The goals indicate longstanding bipartisan foreign policy and development priorities that Republican and Democratic Administrations and Congress have championed, including gender equality, hunger and poverty alleviation, transparency and governance, access to safe drinking water, and improved education.
Although these 17 global goals are built on the successful foundation of the 8 Millennium Development Goals, they represent a greater comprehension of the linkages between poverty, governance, health, gender, climate, and education. These problems do not exist in isolated silos but are intertwined.
The 17 SDGs also involve more key players in the process and go beyond just foreign aid, by stressing the importance of trade and investment from the private sector to accelerate their critical contributions in development, health, and economic and social opportunity. To be successful, a combination of embracing the rule of law, reducing corruption, and strengthening transparency and accountability will be critical.
Polls show that the issues covered by the new goals are highly popular with American voters: hunger, water, poverty, and health are all top issues that Americans want to work on overseas and here at home.
The new set of goals--along with being quantifiable and measurable--promote equity and fairness, will produce meaningful results, and serve the U.S. national interest.
The SDGs provide a roadmap for achieving success but they are not part of a legally binding treaty. The UN is not a one-world government or supranational organization that imposes its will. It convenes the policymakers, experts and general public so they can develop a consensus, workable blueprint for economic and social development. Americans do not need to support every goal to help create a better world by 2030.

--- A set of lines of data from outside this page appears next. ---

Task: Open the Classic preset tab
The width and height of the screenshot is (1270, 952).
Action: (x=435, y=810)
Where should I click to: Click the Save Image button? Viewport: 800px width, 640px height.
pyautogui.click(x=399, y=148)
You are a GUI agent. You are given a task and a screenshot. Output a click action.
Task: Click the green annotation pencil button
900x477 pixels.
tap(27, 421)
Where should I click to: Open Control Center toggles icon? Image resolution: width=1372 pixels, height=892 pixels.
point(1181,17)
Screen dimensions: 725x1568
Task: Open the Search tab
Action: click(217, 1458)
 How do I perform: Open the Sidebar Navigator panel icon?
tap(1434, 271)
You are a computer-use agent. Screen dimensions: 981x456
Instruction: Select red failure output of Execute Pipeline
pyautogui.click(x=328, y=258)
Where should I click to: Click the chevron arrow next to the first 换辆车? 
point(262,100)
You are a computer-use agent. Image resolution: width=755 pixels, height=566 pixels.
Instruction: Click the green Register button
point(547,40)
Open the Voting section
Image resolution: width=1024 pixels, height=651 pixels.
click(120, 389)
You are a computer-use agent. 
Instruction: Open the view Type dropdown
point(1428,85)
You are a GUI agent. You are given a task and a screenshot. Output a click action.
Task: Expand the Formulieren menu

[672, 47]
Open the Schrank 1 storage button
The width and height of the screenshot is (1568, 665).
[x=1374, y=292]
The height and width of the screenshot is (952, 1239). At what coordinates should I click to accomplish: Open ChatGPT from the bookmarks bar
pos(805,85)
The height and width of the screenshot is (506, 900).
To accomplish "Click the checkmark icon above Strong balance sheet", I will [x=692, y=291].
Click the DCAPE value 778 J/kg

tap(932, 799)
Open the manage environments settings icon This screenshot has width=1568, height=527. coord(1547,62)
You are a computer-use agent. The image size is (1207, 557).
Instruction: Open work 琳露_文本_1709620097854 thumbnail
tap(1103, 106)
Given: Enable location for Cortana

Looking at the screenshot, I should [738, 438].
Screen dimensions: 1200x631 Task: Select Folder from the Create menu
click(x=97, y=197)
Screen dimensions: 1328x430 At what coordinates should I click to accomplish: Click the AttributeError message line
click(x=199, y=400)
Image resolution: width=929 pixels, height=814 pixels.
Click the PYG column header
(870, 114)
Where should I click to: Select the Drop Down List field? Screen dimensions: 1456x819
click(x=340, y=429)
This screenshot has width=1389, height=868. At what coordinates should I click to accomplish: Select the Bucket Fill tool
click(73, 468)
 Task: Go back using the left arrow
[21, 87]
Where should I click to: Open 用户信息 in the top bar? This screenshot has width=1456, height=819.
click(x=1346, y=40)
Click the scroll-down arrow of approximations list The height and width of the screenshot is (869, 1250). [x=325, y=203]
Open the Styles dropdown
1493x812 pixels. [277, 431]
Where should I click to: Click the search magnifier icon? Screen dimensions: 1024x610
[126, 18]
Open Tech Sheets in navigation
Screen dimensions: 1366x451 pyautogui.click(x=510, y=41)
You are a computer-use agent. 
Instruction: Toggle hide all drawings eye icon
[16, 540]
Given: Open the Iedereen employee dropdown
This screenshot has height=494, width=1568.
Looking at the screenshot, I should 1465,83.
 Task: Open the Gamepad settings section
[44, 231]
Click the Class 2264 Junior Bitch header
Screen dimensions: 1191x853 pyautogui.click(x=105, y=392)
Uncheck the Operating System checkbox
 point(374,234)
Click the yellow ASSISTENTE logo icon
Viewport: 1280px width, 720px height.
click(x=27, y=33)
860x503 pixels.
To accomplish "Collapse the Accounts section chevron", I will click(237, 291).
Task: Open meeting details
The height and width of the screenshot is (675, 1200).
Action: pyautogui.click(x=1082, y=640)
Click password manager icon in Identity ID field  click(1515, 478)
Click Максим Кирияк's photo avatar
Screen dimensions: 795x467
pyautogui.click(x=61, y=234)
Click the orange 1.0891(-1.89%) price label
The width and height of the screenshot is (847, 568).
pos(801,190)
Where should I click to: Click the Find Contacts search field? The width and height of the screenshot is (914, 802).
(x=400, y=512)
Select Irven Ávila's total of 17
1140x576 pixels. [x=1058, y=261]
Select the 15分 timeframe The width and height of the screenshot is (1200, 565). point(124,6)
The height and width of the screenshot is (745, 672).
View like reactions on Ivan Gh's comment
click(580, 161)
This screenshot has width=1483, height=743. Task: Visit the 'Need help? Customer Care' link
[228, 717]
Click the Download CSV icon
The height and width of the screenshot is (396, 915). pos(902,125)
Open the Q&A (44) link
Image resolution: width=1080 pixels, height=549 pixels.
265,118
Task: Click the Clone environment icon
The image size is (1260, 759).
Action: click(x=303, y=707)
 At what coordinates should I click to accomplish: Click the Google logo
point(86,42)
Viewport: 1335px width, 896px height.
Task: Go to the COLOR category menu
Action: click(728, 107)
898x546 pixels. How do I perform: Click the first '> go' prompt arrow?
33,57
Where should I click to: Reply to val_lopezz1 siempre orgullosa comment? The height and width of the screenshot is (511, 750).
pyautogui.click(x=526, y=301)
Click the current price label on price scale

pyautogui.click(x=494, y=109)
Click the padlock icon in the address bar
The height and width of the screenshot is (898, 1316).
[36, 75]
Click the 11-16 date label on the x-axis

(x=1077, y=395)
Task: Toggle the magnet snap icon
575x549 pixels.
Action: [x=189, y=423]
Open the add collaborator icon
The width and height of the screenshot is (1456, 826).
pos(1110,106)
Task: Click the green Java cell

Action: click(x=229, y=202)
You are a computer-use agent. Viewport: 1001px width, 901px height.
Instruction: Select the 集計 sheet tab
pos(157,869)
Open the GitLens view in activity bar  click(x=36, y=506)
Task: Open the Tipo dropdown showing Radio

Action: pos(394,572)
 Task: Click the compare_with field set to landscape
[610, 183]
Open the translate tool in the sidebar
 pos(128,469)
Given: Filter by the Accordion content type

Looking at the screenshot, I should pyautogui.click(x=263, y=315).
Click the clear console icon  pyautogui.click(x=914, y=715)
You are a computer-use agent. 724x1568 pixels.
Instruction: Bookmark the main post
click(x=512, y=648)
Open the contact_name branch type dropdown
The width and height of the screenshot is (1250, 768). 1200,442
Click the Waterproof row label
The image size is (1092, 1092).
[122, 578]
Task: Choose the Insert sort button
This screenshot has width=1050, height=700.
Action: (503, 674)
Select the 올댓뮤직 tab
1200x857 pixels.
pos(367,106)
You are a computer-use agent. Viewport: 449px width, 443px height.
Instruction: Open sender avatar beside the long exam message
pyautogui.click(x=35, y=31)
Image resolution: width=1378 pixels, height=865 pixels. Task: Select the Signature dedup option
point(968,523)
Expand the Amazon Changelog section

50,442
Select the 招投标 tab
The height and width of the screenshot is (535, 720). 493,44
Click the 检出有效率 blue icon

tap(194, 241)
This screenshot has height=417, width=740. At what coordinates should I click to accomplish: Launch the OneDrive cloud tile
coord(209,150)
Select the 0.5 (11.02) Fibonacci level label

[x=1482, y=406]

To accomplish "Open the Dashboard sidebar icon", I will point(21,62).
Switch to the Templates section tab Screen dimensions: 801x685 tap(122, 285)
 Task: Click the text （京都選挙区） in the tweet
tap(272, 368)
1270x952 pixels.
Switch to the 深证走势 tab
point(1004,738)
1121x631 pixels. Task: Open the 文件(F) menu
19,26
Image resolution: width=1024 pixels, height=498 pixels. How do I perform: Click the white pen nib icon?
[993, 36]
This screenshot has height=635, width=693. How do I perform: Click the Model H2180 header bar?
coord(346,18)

With 17 goals and 169 targets, there are ample issues of interest for any group or individual to help achieve. Not everyone will enthusiastically support all of the goals or believe that they are important; however, people should discuss them critically and identify the ones they feel can propel the world in a positive direction. Regardless of whether one is a Christian, Muslim, Jew, or has a civic club association with Rotary, Kiwanis or Lions, or is a public administrator at the local, regional, national or international level, or has any other affiliation or no affiliation, there are areas of interest in some or all of the 17 Global Goals within which to be involved. After all, what is more important than to help create a better world?